• **PROBLEM TO WORK ON**
Print, in exact form, the lines below from the one containing "Task: Click the chart icon in the QCOM row" through the one containing "Open the All", and omit all others.

• **DATA EXTRACT**

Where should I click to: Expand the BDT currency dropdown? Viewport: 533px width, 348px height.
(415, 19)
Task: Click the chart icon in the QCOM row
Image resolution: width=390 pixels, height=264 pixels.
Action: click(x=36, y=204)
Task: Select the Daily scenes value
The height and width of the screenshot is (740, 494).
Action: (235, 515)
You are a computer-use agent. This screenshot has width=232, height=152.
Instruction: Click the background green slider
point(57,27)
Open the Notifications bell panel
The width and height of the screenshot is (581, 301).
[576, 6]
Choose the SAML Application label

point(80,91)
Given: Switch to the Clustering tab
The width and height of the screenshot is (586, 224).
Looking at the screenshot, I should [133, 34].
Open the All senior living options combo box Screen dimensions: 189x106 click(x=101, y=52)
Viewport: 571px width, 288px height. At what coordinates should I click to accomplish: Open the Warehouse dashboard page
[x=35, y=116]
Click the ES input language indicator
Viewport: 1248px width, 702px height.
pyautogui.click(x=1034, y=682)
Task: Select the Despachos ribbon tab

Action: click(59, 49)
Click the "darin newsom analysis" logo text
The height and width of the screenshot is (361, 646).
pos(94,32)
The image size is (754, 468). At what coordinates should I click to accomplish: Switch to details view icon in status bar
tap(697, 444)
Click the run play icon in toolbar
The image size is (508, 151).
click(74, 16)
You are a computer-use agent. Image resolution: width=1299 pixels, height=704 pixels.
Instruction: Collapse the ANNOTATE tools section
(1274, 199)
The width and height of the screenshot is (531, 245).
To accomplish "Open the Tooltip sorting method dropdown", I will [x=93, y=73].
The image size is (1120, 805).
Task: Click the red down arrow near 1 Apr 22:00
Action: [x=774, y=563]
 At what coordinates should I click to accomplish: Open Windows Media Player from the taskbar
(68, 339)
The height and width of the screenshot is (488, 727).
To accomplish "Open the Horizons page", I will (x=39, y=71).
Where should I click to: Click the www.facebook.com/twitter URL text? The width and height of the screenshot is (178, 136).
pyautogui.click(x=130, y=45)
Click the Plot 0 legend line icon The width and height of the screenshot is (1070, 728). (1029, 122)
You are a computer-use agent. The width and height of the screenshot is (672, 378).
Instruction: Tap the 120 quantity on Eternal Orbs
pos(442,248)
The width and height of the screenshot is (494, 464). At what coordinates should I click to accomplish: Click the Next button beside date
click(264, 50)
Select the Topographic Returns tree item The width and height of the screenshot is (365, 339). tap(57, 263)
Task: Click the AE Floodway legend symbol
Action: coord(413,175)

• **ANSWER**
Task: Click the chart icon in the QCOM row
Image resolution: width=390 pixels, height=264 pixels.
Action: click(x=36, y=204)
Task: Select the Daily scenes value
The height and width of the screenshot is (740, 494).
Action: (235, 515)
You are a computer-use agent. This screenshot has width=232, height=152.
Instruction: Click the background green slider
point(57,27)
Open the Notifications bell panel
The width and height of the screenshot is (581, 301).
[576, 6]
Choose the SAML Application label

point(80,91)
Given: Switch to the Clustering tab
The width and height of the screenshot is (586, 224).
Looking at the screenshot, I should [133, 34].
Open the All senior living options combo box Screen dimensions: 189x106 click(x=101, y=52)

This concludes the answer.